Global dimming is also relevant for certain proposals about slowing, halting, or reversing global warming. An increase in planetary albedo of 1% would eliminate most of radiative forcing from anthropogenic greenhouse gas emissions and thereby global warming, while a 2% albedo increase would negate the warming effect of doubling the atmospheric carbon dioxide concentration. This is the theory behind solar radiation modification (or solar geoengineering), and the high reflective potential of sulfate aerosols means that they were considered in this capacity starting from the 1970s.

Because the historical levels of global dimming were associated with high mortality from air pollution and issues such as acid rain, the concept of relying on cooling directly from pollution has been described as a "Faustian bargain" and is not seriously considered by modern research. Instead, the seminal 2006 paper by Paul Crutzen suggested that the way to avoid increased warming as the sulfate pollution decreased was to revisit the 1974 proposal by the Soviet researcher Mikhail Budyko. The proposal involved releasing sulfates from the airplanes flying in the upper layers of the atmosphere, in what is now described as stratospheric aerosol injection, or SAI. In comparison, most air pollution is in the lower atmospheric layer (the troposphere), and only resides there for weeks. Because aerosols deposited in the stratosphere would last for years, far less sulfur would have to be emitted to produce the same amount of cooling.

While Crutzen's initial proposal focused on avoiding the warming caused by the reductions in air pollution, it was immediately understood that scaling up this proposal could slow, stop, or reverse warming. It has been estimated that the amount of sulfur needed to offset a warming of around 4 C-change relative to now (and 5 C-change relative to the preindustrial), under the highest-emission scenario RCP 8.5 would be less than what is already emitted through air pollution today, and that reductions in sulfur pollution from future air quality improvements already expected under that scenario would offset the sulfur used for geoengineering. The trade-off is increased cost. Although there's a popular narrative that stratospheric aerosol injection can be carried out by individuals, small states, or other non-state rogue actors, scientific estimates suggest that cooling the atmosphere by 1 C-change through stratospheric aerosol injection would cost at least $18 billion annually (at 2020 USD value), meaning that only the largest economies or economic blocs could afford this intervention. Even so, these approaches would still be "orders of magnitude" cheaper than greenhouse gas mitigation, let alone the costs of unmitigated effects of climate change.

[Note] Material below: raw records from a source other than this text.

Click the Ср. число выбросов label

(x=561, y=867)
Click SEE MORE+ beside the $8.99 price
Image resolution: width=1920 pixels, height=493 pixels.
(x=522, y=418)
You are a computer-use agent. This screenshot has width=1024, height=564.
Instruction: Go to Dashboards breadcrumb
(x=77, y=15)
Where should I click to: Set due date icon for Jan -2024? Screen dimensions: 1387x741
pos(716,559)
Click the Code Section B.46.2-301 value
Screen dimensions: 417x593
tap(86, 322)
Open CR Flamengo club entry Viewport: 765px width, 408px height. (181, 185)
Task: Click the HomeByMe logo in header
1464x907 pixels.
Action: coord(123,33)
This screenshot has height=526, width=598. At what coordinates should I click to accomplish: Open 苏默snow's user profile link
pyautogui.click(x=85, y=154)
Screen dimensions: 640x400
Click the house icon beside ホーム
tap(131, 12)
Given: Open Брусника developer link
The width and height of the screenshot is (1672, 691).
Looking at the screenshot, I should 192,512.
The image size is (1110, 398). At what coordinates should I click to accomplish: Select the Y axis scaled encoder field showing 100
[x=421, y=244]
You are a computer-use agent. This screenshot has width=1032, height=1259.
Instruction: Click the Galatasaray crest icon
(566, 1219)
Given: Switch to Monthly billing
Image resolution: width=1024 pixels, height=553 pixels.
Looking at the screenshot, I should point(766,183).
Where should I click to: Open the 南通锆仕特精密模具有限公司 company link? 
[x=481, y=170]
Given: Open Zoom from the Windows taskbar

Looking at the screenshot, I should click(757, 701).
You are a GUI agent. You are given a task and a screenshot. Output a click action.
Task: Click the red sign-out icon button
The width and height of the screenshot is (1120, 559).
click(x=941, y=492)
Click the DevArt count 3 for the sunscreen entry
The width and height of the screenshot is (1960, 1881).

Even if SAI were to stop or outright reverse global warming, weather patterns in many areas would still change substantially. The habitat of mosquitoes and other disease vectors would shift. However, it's unclear how it would compare to the shifts that are otherwise likely to occur from climate change. Lower sunlight would affect crop yields and carbon sinks due to reduced photosynthesis, but this would likely be offset by lack of thermal stress from warming and the greater CO_{2} fertilization effect relative to now. Most importantly, the warming from emissions lasts for hundreds to thousands of years, while the cooling from SAI stops 1–3 years after the last aerosol injection. This means that neither stratospheric aerosol injection nor other forms of solar geoengineering can be used as a substitute for reducing greenhouse gas emissions. In contrast, if greenhouse gas levels remained high, it would lead to "large and extremely rapid" warming and similarly abrupt changes to the water cycle. Many thousands of species would likely go extinct as a result. Instead, any solar geoengineering would act as a temporary measure to limit warming. At the same time, emissions of greenhouse gases are reduced and carbon dioxide is removed, which may well take hundreds of years.